Wednesday 19th February 2014Keeping Your Gallereo Page Looking Current
One of the most common mistakes made by artists who are new to the digital world make is also probably one of the most understandable ones. Not being zoomed in to the world of the web and the extremely rapid stylistic evolutions of digital design means that many artists are suddenly left with websites that look outdated and even antiquated to the public. The general web-going public may not be able to put their finger exactly on what seems 'off' about these sites, but the average art buyer is a little more savvy when it comes to current trends in design, and at the very least, they are deliberately conscious of what what they like and what they don't. This begs the question - when is it time to update your Gallereo page design?
Somewhat frustratingly, there isn't an easy answer to this question. Some people in the web design world offer a general rule of thumb that maintains updating your website every two years will allow you to stay on top of current trends, but considering the amount of time and effort that many people put into their sites, this isn't really practical. This is doubly true when (like most artists) you're not working with a professional web designer, and have to do the work yourself.
That being said, it's important to pay attention to the latest design trends to ensure that the contemporary feel of your website is maintained. Unless you're going for a specifically retro look, it's best to pay close attention to the design styles of some of the most popular websites to determine where they're going. For example, Apple's website design style used to correspond with their launch of the OSX operating system, featuring clean, rounded-glass styled buttons that leapt off the page in 3D.
In today's world, however, buttons like that tend to look a little over-designed and flashy, and the latest trend leans towards what is known as 'flat' design, with slight to minimal gradients on buttons and a greater emphasis on usability and clarity instead of needless flashiness. There is an added bonus to this recent emphasis, of course - clarity and well-planned sites are much, much better at turning visitors into buyers.

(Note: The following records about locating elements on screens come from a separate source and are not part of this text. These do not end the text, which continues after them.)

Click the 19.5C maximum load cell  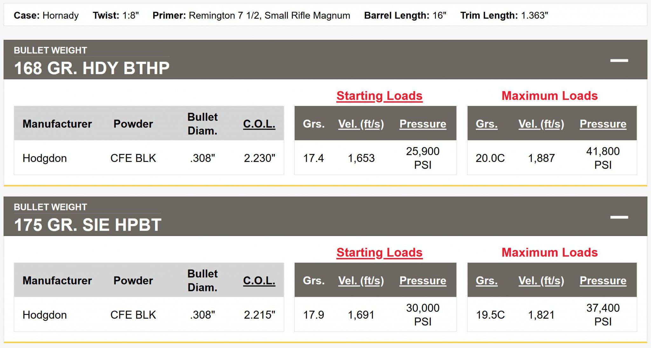(x=490, y=315)
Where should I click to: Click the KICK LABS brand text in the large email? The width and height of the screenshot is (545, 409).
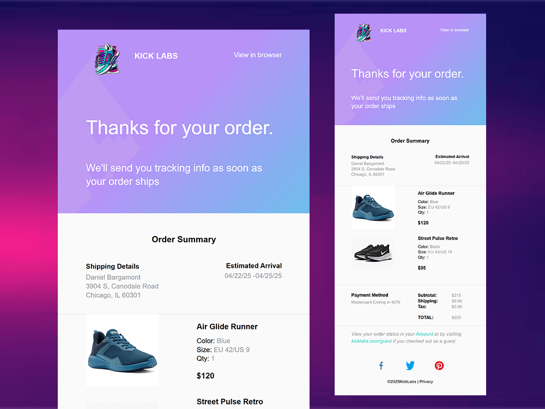click(156, 56)
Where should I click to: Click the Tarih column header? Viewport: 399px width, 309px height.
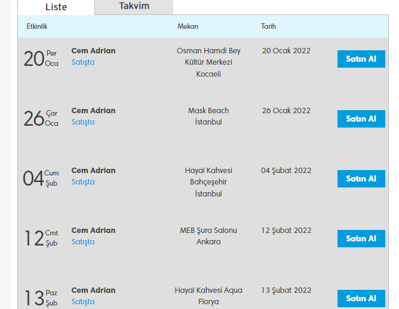268,27
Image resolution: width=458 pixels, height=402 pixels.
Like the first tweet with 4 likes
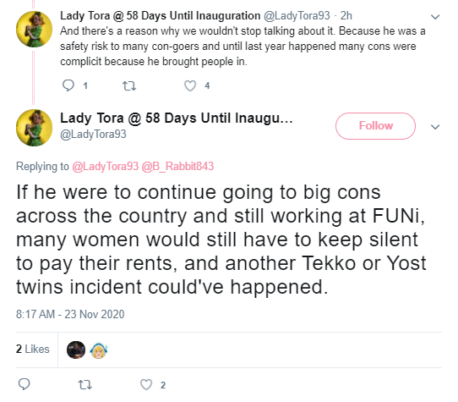click(x=190, y=85)
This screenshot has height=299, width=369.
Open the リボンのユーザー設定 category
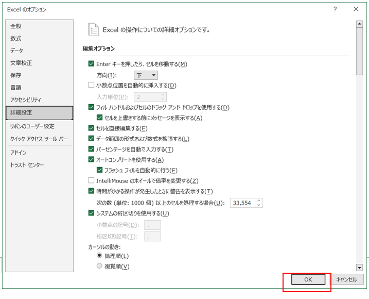32,126
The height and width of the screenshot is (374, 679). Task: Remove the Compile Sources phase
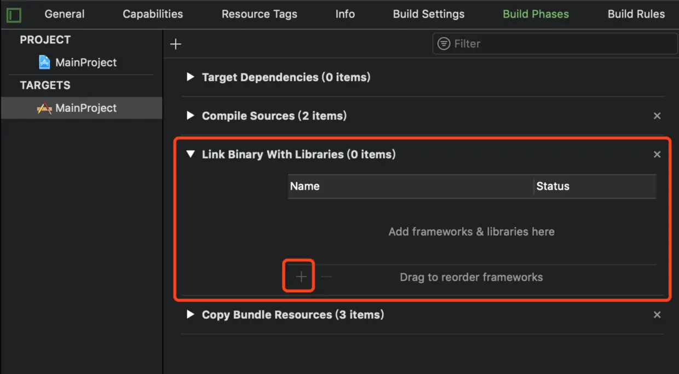(x=657, y=116)
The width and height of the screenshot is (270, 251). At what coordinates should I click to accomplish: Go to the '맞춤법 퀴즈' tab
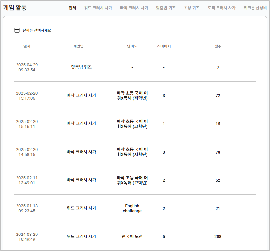[x=166, y=8]
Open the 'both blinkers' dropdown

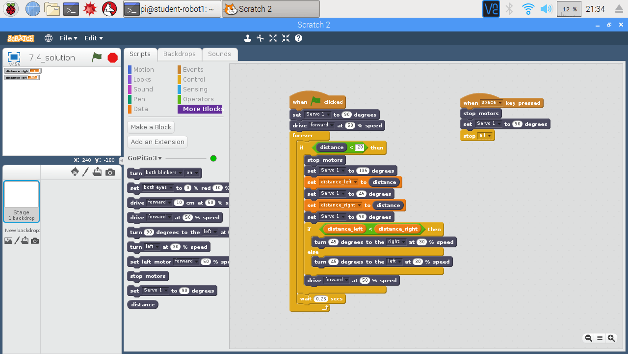tap(163, 173)
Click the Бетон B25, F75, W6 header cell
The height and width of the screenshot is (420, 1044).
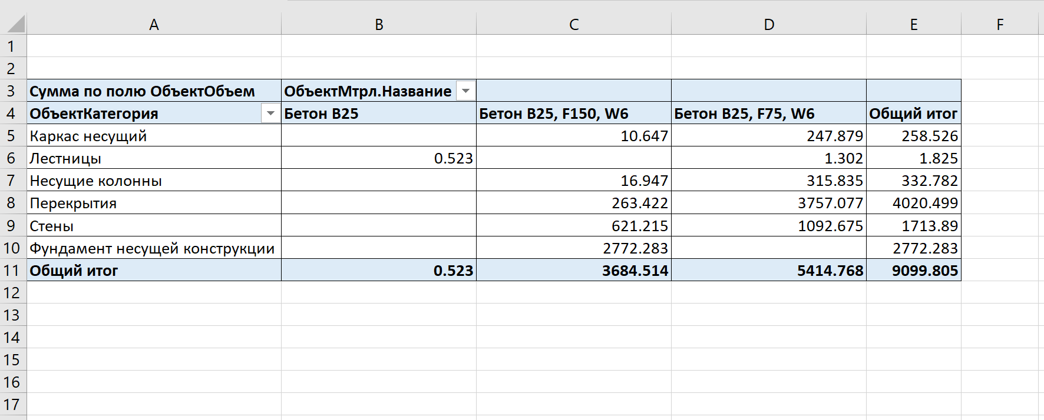744,114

Like the fashion world, design styles often seem cyclical, which can bring trends back around into vogue that were popular years ago and died out for a while. Even still, it's a long cycle, and while it may seem like forever, the web has only been around in earnest for a little over a decade - it's better to stay current with your Gallereo design in order to maximize your sales and attract the most visitors.
Posted on February 19th 2014 on 01:41am
Thursday 09th January 2014Tips for Designing Your Gallereo Page
We've discussed a number of different ways you can structure your Gallereo page in order to boost your sales, from taking advantage of search engine optimisation to writing complete descriptions all the way to using social media to build a name for yourself and ideas for maintaining and building readership using your built-in Gallereo blog. There is an element to your Gallereo page that can make an even larger difference to your success - the visual style, of course! We've held back from commenting on this because it's fairly personal in terms of your own unique artistic vision, but there are still some basic design pointers that we can offer that will be especially beneficial to those of you who are new to the whole web design world.
First of all, it's important to keep in mind that the pre-made templates that Gallereo offers are excellent. If the idea of designing your own website or modifying the templates yourself is overwhelming, don't be afraid to make use of the pre-made options. They're going to do a great job of helping you sell your work, and they all look great. That being said, if you have the time and the skills - or at least the willingness to learn - nothing can do a better job of representing you than a customised site.
When you're customising templates or coding from scratch, though, there are some things you should keep in mind. Namely, unless you're making your entire site an art project in and of itself, you want to keep the design elements to a minimum. To give your artwork maximum impact and so gain maximum sales numbers, you want the artwork itself to take centre stage, not the website. This is why so many artist websites use neutral colours for backgrounds - white, grey, or black - because they really help the colours and elements of the artwork imagery 'pop' from the page.
With that in mind, though, it's a good idea to include a little bit of colour around your site, but make sure to use it sparingly. Choose one or two colours that work well together, and use them as accents around the site - for example, on your 'Buy' or 'Purchase' buttons and any other 'call to actions' you use on your site. A 'call to action' is basically what it says on the tin: a button or link that asks the user to perform an action, such as 'get more information' or 'purchase now', which makes highlighting them with colour very useful.
Plan your site carefully, because it can be one of the largest factors that impact your success at selling your artwork online. Remember - it can be a work in progress. If you finish your site and find that you're getting lots of visitors but not a lot of sales, try changing your site around to see if it will help boost sales.